(Records excerpted from a collection)
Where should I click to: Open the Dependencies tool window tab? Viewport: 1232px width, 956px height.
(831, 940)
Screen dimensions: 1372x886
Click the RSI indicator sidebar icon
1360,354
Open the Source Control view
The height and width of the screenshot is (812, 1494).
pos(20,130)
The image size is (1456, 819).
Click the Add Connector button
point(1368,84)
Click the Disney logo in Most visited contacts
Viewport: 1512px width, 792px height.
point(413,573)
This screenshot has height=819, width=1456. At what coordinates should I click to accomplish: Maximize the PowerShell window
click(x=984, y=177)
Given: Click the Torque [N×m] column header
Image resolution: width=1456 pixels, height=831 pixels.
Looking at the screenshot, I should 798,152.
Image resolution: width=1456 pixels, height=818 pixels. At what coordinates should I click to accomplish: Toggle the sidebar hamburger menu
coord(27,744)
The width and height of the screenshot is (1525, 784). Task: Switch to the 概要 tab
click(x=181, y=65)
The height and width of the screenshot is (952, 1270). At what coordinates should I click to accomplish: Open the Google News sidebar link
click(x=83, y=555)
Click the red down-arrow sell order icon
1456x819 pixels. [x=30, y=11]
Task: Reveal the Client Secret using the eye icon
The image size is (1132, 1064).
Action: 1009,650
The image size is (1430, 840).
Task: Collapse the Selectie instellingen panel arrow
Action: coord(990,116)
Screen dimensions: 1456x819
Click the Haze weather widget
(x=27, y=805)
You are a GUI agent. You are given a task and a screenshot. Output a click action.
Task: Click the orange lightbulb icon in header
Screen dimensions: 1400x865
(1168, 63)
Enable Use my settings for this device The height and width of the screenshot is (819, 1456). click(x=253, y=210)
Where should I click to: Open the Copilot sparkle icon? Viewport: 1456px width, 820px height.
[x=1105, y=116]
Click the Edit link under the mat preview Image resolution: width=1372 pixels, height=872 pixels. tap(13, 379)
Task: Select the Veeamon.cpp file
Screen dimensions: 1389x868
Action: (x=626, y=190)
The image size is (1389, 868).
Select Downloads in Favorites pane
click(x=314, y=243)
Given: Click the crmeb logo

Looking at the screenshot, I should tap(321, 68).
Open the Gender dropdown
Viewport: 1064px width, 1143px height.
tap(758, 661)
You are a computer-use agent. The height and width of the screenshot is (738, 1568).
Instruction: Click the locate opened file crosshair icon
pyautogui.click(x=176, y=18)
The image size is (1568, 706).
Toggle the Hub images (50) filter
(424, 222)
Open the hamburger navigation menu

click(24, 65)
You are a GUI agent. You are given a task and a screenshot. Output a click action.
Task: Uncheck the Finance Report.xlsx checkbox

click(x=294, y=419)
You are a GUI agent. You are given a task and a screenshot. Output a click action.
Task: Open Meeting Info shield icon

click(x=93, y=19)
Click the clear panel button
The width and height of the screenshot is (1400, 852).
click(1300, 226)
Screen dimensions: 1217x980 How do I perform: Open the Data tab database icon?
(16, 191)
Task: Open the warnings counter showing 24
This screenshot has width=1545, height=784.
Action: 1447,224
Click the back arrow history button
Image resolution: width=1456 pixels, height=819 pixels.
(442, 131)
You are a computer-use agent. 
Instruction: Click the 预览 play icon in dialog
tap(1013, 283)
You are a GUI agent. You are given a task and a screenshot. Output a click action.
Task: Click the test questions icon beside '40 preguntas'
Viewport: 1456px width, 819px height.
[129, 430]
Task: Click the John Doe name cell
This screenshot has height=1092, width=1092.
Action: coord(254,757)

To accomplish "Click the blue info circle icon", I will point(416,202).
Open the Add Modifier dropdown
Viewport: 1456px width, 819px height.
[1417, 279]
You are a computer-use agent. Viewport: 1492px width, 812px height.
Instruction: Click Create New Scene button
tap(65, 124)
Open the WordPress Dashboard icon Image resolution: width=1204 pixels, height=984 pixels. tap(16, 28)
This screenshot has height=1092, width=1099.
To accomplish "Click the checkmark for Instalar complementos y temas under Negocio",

Your goal:
Every entry above should be given again exactly as shown.

Solution to this exercise:
Where should I click to: Open the Dependencies tool window tab? Viewport: 1232px width, 956px height.
(831, 940)
Screen dimensions: 1372x886
Click the RSI indicator sidebar icon
1360,354
Open the Source Control view
The height and width of the screenshot is (812, 1494).
pos(20,130)
The image size is (1456, 819).
Click the Add Connector button
point(1368,84)
Click the Disney logo in Most visited contacts
Viewport: 1512px width, 792px height.
point(413,573)
This screenshot has height=819, width=1456. At what coordinates should I click to accomplish: Maximize the PowerShell window
click(x=984, y=177)
Given: Click the Torque [N×m] column header
Image resolution: width=1456 pixels, height=831 pixels.
Looking at the screenshot, I should 798,152.
Image resolution: width=1456 pixels, height=818 pixels. At what coordinates should I click to accomplish: Toggle the sidebar hamburger menu
coord(27,744)
The width and height of the screenshot is (1525, 784). Task: Switch to the 概要 tab
click(x=181, y=65)
The height and width of the screenshot is (952, 1270). At what coordinates should I click to accomplish: Open the Google News sidebar link
click(x=83, y=555)
Click the red down-arrow sell order icon
1456x819 pixels. [x=30, y=11]
Task: Reveal the Client Secret using the eye icon
The image size is (1132, 1064).
Action: 1009,650
The image size is (1430, 840).
Task: Collapse the Selectie instellingen panel arrow
Action: coord(990,116)
Screen dimensions: 1456x819
Click the Haze weather widget
(x=27, y=805)
You are a GUI agent. You are given a task and a screenshot. Output a click action.
Task: Click the orange lightbulb icon in header
Screen dimensions: 1400x865
(1168, 63)
Enable Use my settings for this device The height and width of the screenshot is (819, 1456). click(x=253, y=210)
Where should I click to: Open the Copilot sparkle icon? Viewport: 1456px width, 820px height.
[x=1105, y=116]
Click the Edit link under the mat preview Image resolution: width=1372 pixels, height=872 pixels. tap(13, 379)
Task: Select the Veeamon.cpp file
Screen dimensions: 1389x868
Action: (x=626, y=190)
The image size is (1389, 868).
Select Downloads in Favorites pane
click(x=314, y=243)
Given: Click the crmeb logo

Looking at the screenshot, I should tap(321, 68).
Open the Gender dropdown
Viewport: 1064px width, 1143px height.
tap(758, 661)
You are a computer-use agent. The height and width of the screenshot is (738, 1568).
Instruction: Click the locate opened file crosshair icon
pyautogui.click(x=176, y=18)
The image size is (1568, 706).
Toggle the Hub images (50) filter
(424, 222)
Open the hamburger navigation menu

click(24, 65)
You are a GUI agent. You are given a task and a screenshot. Output a click action.
Task: Uncheck the Finance Report.xlsx checkbox

click(x=294, y=419)
You are a GUI agent. You are given a task and a screenshot. Output a click action.
Task: Open Meeting Info shield icon

click(x=93, y=19)
Click the clear panel button
The width and height of the screenshot is (1400, 852).
click(1300, 226)
Screen dimensions: 1217x980 How do I perform: Open the Data tab database icon?
(16, 191)
Task: Open the warnings counter showing 24
This screenshot has width=1545, height=784.
Action: 1447,224
Click the back arrow history button
Image resolution: width=1456 pixels, height=819 pixels.
(442, 131)
You are a computer-use agent. 
Instruction: Click the 预览 play icon in dialog
tap(1013, 283)
You are a GUI agent. You are given a task and a screenshot. Output a click action.
Task: Click the test questions icon beside '40 preguntas'
Viewport: 1456px width, 819px height.
[129, 430]
Task: Click the John Doe name cell
This screenshot has height=1092, width=1092.
Action: coord(254,757)

To accomplish "Click the blue info circle icon", I will point(416,202).
Open the Add Modifier dropdown
Viewport: 1456px width, 819px height.
[1417, 279]
You are a computer-use agent. Viewport: 1492px width, 812px height.
Instruction: Click Create New Scene button
tap(65, 124)
Open the WordPress Dashboard icon Image resolution: width=1204 pixels, height=984 pixels. tap(16, 28)
This screenshot has height=1092, width=1099.
To accomplish "Click the checkmark for Instalar complementos y temas under Negocio",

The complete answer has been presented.